Hurricane Sandy is likely to cause more delinquencies within pools of residential mortgage-backed securities that are collateralized by properties damaged in the storm, Fitch Ratings said.

But while RMBS loans are expected to see higher delinquency rates in the months to come, the ratings giant says the overall impact of Sandy on residential mortgage bonds is likely to be minimal.

To reach this conclusion, Fitch examined what happened to RMBS pools in the wake of Hurricane Katrina, which socked the Gulf Coast in 2005, leaving 1,800 dead and countless homes damaged.

After Katrina, mortgage loan delinquencies in areas impacted by the storm tripled from 17% of all loans outstanding to 45%. But within a year, delinquencies fell back to only 25% of all mortgages outstanding. The delinquencies dropped as families returned home, insurance proceeds were paid out and businesses reopened their doors.

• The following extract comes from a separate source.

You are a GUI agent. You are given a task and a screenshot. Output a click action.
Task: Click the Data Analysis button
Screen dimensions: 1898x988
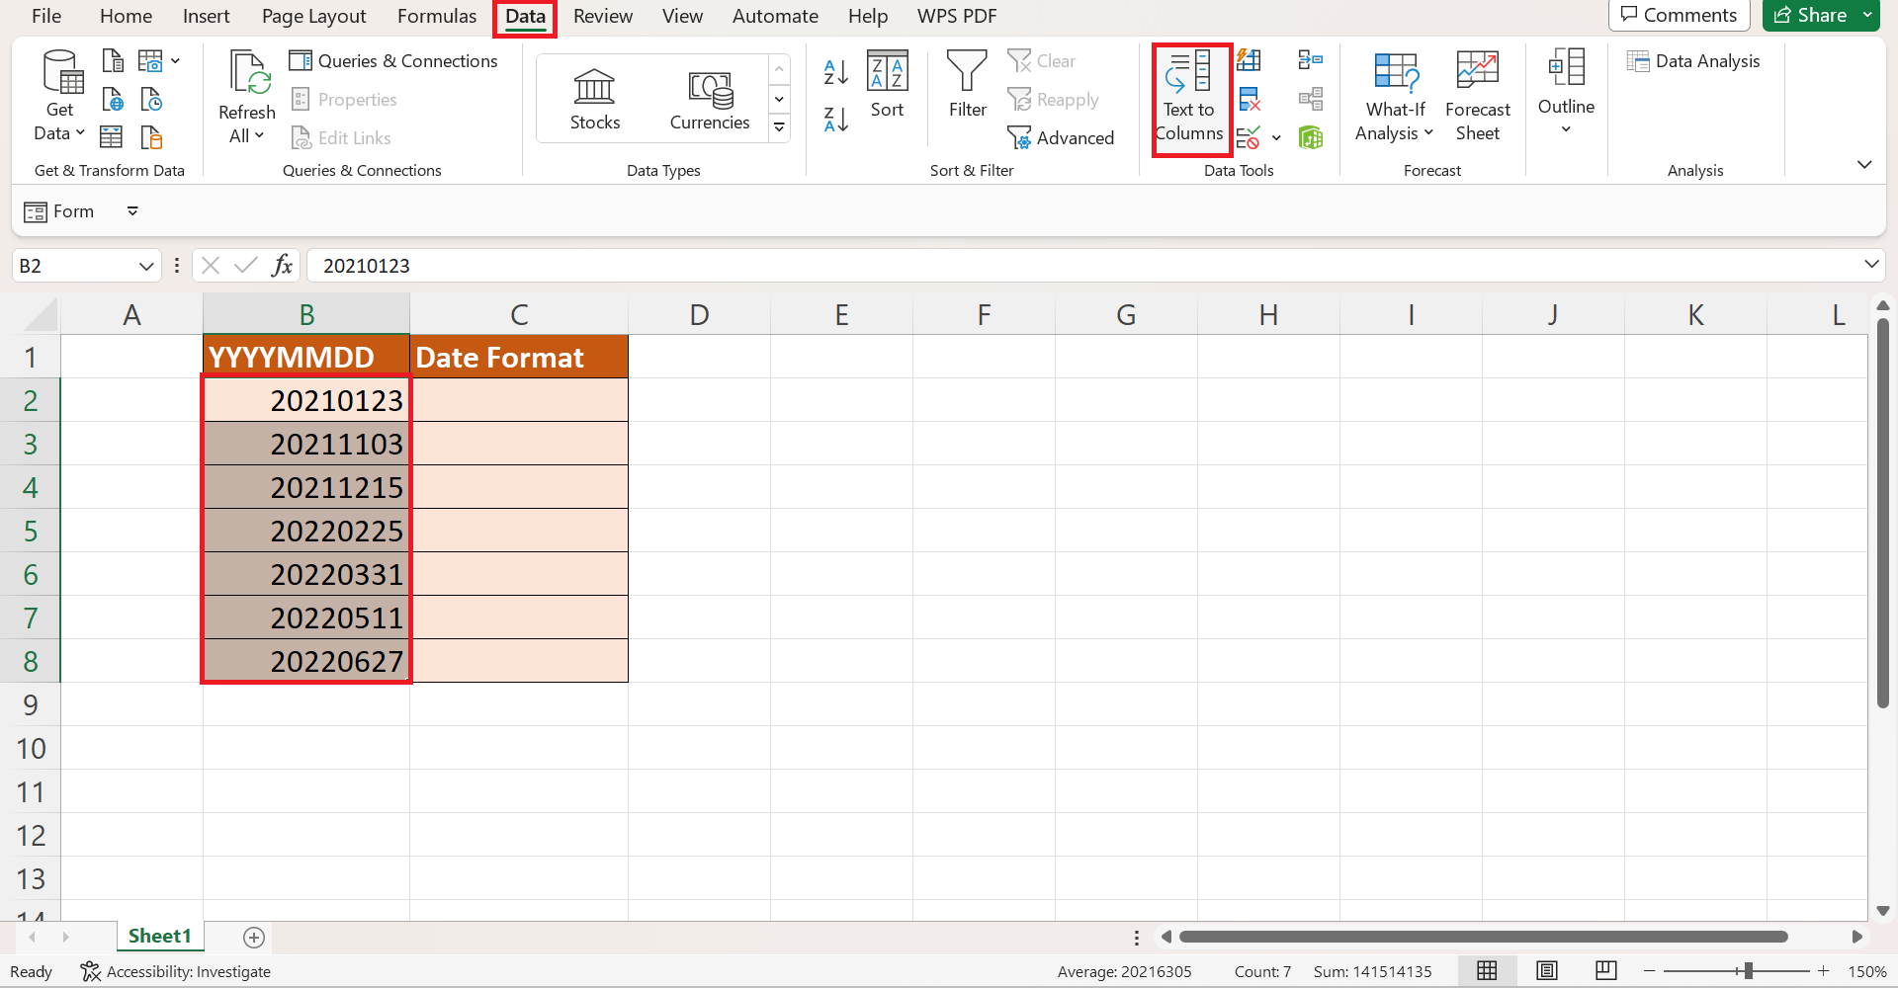(1694, 60)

By the time residents returned, delinquencies had edged up 47%, or 1.4 times the initial delinquency level set before the storm. 

"Although the disruption caused by Sandy will likely prove to be significantly less than that caused by Katrina, a similar 1.4x delinquency increase in the areas most affected by Sandy would generally have a modest overall impact on RMBS pools since the states of New York, New Jersey and Pennsylvania only account for roughly 12% of outstanding RMBS mortgage loans," Fitch said.

Second homes located in the affected New England states are expected to be disproportionately impacted. Yet, they account for only 1% of total mortgage pools.

Fitch does not anticipate the placement of a ratings watch for RMBS classes because of the storm.